Enhanced skin wound healing by a sustained release of growth factors contained in platelet-rich plasma

Hee Seok Yang, Jaehoon Shin, Suk Ho Bhang, Jung Youn Shin, Jooyeon Park, Gun Il Im, Chang Sung Kim, Byung Soo Kim, Hee Seok Yang, Jaehoon Shin, Suk Ho Bhang, Jung Youn Shin, Jooyeon Park, Gun Il Im, Chang Sung Kim, Byung Soo Kim

Abstract

Platelet-rich plasma (PRP) contains growth factors that promote tissue regeneration. Previously, we showed that heparin-conjugated fibrin (HCF) exerts the sustained release of growth factors with affinity for heparin. Here, we hypothesize that treatment of skin wound with a mixture of PRP and HCF exerts sustained release of several growth factors contained in PRP and promotes skin wound healing. The release of fibroblast growth factor 2, platelet-derived growth factor-BB, and vascular endothelial growth factor contained in PRP from HCF was sustained for a longer period than those from PRP, calcium-activated PRP (C-PRP), or a mixture of fibrin and PRP (F-PRP). Treatment of full-thickness skin wounds in mice with HCF-PRP resulted in much faster wound closure as well as dermal and epidermal regeneration at day 12 compared to treatment with either C-PRP or F-PRP. Enhanced skin regeneration observed in HCF-PRP group may have been at least partially due to enhanced angiogenesis in the wound beds.
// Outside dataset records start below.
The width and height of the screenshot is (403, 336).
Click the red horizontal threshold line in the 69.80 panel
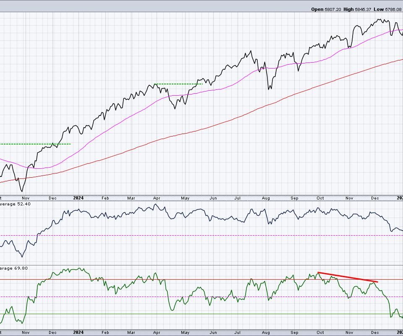(x=210, y=279)
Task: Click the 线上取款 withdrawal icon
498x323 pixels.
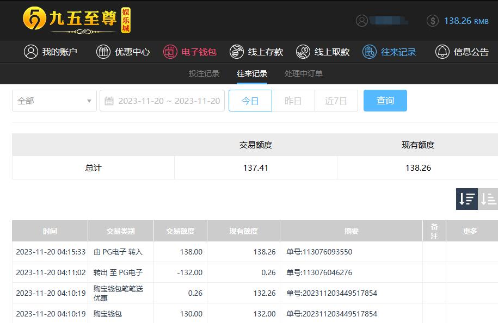Action: 303,52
Therefore, this method could be useful for skin wound treatment.

Figures

Figure 1
Figure 1
Release of various GFs contained in PRP from various delivery systems. (A) The concentrations of GFs in PRP. Kinetics of release of (B) PDGF-BB, (C) VEGF, and (D) FGF2 from various delivery systems in vitro. Values represent the mean ± standard deviation (n = 3). *P < 0.05 compared to any group. #P < 0.001 compared to any group.
Figure 2
Figure 2
The bioactivity of GFs in PRP released from various delivery systems. Bioactivity of the GFs was evaluated by measuring their ability to stimulate HDF growth in vitro. Values represent the mean ± standard deviation (n = 3). *P < 0.05 compared to any group. #P < 0.01 compared to any group.
Figure 3
Figure 3
Wound closure. (A) Representative photographs of full-thickness skin wounds at various time points after treatment with PRP + various delivery systems. The dotted lines indicate the original wound margin. The dotted circles indicate the knots of stitches. (B) Wound closure rates. *P < 0.05 compared to any other group.
Figure 4
Figure 4
Histological analyses of wound healing. Masson's Trichrome-stained sections of wounds (A) at a low magnification and (B) at a high magnification at 12 days after treatment with PRP + various delivery systems. The dotted squares indicate the mid portion used in (B). Ep, epithelium; De, dermis; h, hair follicle; Gr, granulation tissue; Mu, muscle layer; Sc, subcutaneous tissue; St, scar tissue; He, hypertrophic epithelium. (C) Graphic illustration of wound healing. (D) Wound edge distance (i.e., distance between tips of epithelium), hypertrophic coverage, and inter-SC distance in wounds at 12 days after treatment with PRP + various delivery systems. *P < 0.001 compared to F-PRP or HCF-PRP. **P < 0.05 compared to HCF-PRP.
Figure 5
Figure 5
Epithelial regeneration in full-thickness skin wounds at 12 days after treatment with PRP + various delivery systems. (A) Immunohistochemical staining with anti-involucrin antibodies of treated wound sections. Red and blue (DAPI) indicate differentiated epithelial layer and nucleus, respectively. Scale bars indicate 100 µm. (B) RT-PCR analysis for MMP-9 expression in the wounds at 12 days after treatment with PRP + various delivery systems.
Figure 6
Figure 6
Neovascularization in the wounds at 12 days after treatment with PRP + various delivery systems. Immunohistochemical staining with anti-SM α-actin antibodies. Green and blue (DAPI) indicate the walls of arterioles and nucleus, respectively. Scale bars indicate 100 µm. Arteriole density was quantified. *P < 0.05 compared to any other group.
Figure 7
Figure 7
Neovascularization in the wounds at 12 days after treatment with PRP + various delivery systems. Immunohistochemical staining with anti-vWF antibodies. Green and blue (DAPI) indicate the walls of capillaries and nucleus, respectively. Scale bars indicate 100 µm. The capillary density was quantified. *P < 0.05 compared to any other group.